--- Task item ---
Quote all entries in full, exactly.

--- Extracted information ---
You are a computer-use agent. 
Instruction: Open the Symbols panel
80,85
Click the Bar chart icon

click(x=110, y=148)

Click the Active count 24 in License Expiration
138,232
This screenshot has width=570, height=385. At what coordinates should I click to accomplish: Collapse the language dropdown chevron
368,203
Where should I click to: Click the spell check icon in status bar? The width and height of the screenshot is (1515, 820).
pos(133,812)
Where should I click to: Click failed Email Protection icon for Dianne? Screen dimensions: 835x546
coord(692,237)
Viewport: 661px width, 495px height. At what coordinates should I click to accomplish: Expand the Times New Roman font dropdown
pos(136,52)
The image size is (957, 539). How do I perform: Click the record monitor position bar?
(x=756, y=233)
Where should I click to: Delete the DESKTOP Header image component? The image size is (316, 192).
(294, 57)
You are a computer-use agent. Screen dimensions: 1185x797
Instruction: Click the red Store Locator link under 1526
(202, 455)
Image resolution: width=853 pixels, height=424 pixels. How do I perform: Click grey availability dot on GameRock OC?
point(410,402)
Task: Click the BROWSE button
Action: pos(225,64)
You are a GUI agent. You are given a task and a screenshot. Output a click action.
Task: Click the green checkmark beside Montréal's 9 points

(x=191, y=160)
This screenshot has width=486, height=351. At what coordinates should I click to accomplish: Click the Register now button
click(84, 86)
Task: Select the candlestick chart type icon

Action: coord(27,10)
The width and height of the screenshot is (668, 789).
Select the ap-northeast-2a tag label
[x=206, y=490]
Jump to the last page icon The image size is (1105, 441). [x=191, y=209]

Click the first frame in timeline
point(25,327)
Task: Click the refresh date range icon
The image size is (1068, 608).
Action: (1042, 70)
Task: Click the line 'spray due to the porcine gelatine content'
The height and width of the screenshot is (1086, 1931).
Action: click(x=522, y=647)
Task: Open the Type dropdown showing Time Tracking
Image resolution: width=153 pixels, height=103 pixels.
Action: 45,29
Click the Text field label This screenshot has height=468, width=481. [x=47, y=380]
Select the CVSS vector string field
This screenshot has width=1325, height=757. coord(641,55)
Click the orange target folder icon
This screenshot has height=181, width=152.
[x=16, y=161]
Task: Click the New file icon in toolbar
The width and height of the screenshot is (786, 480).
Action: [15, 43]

--- Result of this exercise ---
You are a computer-use agent. 
Instruction: Open the Symbols panel
80,85
Click the Bar chart icon

click(x=110, y=148)

Click the Active count 24 in License Expiration
138,232
This screenshot has width=570, height=385. At what coordinates should I click to accomplish: Collapse the language dropdown chevron
368,203
Where should I click to: Click the spell check icon in status bar? The width and height of the screenshot is (1515, 820).
pos(133,812)
Where should I click to: Click failed Email Protection icon for Dianne? Screen dimensions: 835x546
coord(692,237)
Viewport: 661px width, 495px height. At what coordinates should I click to accomplish: Expand the Times New Roman font dropdown
pos(136,52)
The image size is (957, 539). How do I perform: Click the record monitor position bar?
(x=756, y=233)
Where should I click to: Delete the DESKTOP Header image component? The image size is (316, 192).
(294, 57)
You are a computer-use agent. Screen dimensions: 1185x797
Instruction: Click the red Store Locator link under 1526
(202, 455)
Image resolution: width=853 pixels, height=424 pixels. How do I perform: Click grey availability dot on GameRock OC?
point(410,402)
Task: Click the BROWSE button
Action: pos(225,64)
You are a GUI agent. You are given a task and a screenshot. Output a click action.
Task: Click the green checkmark beside Montréal's 9 points

(x=191, y=160)
This screenshot has width=486, height=351. At what coordinates should I click to accomplish: Click the Register now button
click(84, 86)
Task: Select the candlestick chart type icon

Action: coord(27,10)
The width and height of the screenshot is (668, 789).
Select the ap-northeast-2a tag label
[x=206, y=490]
Jump to the last page icon The image size is (1105, 441). [x=191, y=209]

Click the first frame in timeline
point(25,327)
Task: Click the refresh date range icon
The image size is (1068, 608).
Action: (1042, 70)
Task: Click the line 'spray due to the porcine gelatine content'
The height and width of the screenshot is (1086, 1931).
Action: click(x=522, y=647)
Task: Open the Type dropdown showing Time Tracking
Image resolution: width=153 pixels, height=103 pixels.
Action: 45,29
Click the Text field label This screenshot has height=468, width=481. [x=47, y=380]
Select the CVSS vector string field
This screenshot has width=1325, height=757. coord(641,55)
Click the orange target folder icon
This screenshot has height=181, width=152.
[x=16, y=161]
Task: Click the New file icon in toolbar
The width and height of the screenshot is (786, 480).
Action: [15, 43]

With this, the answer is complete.